There, during heavy rain falls, stormwater management staff re-direct water flow from the rising creek through a sluice chute in the large concrete “weir,” or wall, on the creek bank. It flows through the sluice at up to 1,600 cubic feet per minute, to what’s called the “Vortex Drop chute,” which is actually two 10 foot by 10 for boxes that channel the water 80 feet down and into a pipe that shoots the water 400 feet under Route 83 and into the first quarry.

Water from Salt Creek gushes out of a slightly opened sluice gate on its way to two quarry retention area east of Illinois Route 83. The water will fall 80 feet into two 10 foot by 10 foot channels that will carry it 400 feet under Route 83 and into the Elmhurst Quarry.  (Photo by Bill Dwyer / For Chronicle Media)

The quarry’s two huge “lobes” are connected by tall passages cut out of the stone between them. The first lobe is 120 feet deep, the second lobe further east has a 220-foot depth.

The quarry can hold up to 2.7 billion gallons of water, which is slowly pumped back to an aeration facility adjacent to Salt Creek.

Sarah Hunn, Chief Project Engineer for the agency, said that in 2008, the only time the quarry has filled to its 2.7-billion-gallon capacity, it took 72 days to drain the quarry and aerate the stagnant water before returning it to Salt Creek.

Hunn said the warning “trigger” for utilizing the quarry system is in Salt Creek near Harger Road, adjacent to the Oak Brook Shopping Center.

“We have a gauge at Harger Road that we monitor remotely, from home and the office,” Hunn said. “When we see that gauge reach 654 (feet above sea level) we get ready to operate the quarry.”

That remote control capability can be very important, Hunn said. Sometimes staff has plenty of advance warning. And sometimes there is little or none.

She said an intense, locally focused downpour in 2015 brought four inches of rain in just two hours.

“We went from no rain to operating stage within an hour. It was incredible,” Hunn said.

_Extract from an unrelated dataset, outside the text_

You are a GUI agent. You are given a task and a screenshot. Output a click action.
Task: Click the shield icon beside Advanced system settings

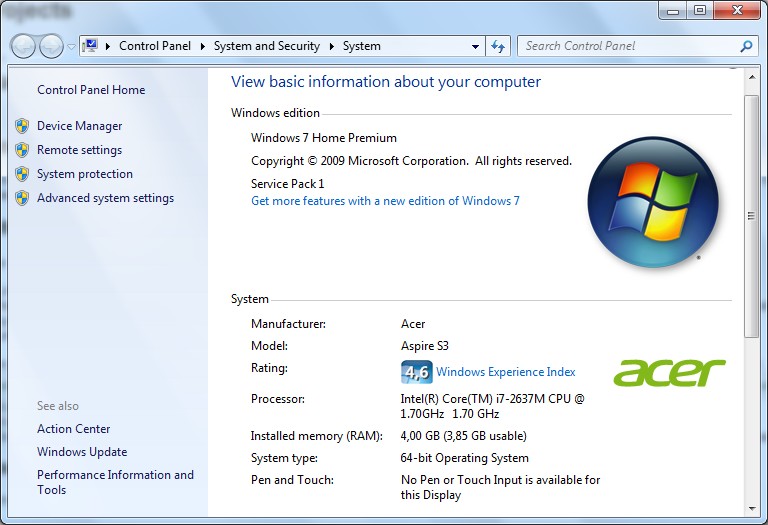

The heavy flood triggering rains have continued, with particularly voluminous downfalls in 2001, 2007, 2008, 2010, 2012 and 2015.  While the quarry system can’t prevent all flooding during such events, Hunn said, it has had a major impact on protecting most structures.

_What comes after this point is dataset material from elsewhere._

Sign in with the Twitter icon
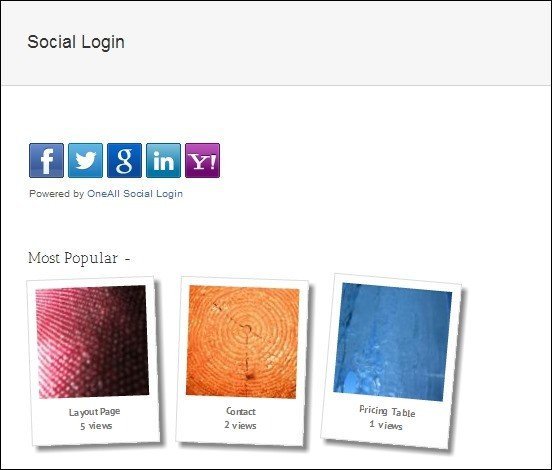Screen dimensions: 552x470 click(86, 161)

“For the most part, we can mitigate a lot of those flooding effects with this quarry those four times a year (the system is activated),” she said.

Her boss Zay agrees.

“These facilities have become even more important over the years because of the changing climate (and) heavier rains we’re getting,” Zay said. These facilities continue to get even more use than they have in past years.”

“People talk about hundred year events,” he said. “We seem to get hundred year events (regularly).”

Zay praised the foresight of his predecessors on the county board who spent the money required for the quarry system 27 years ago, saying it has paid for itself multiple times over.

“Houses here, businesses around here, are benefitting from this facility,” Zay said. “I think we saved $64 million (in damage) in the first five years, probably.”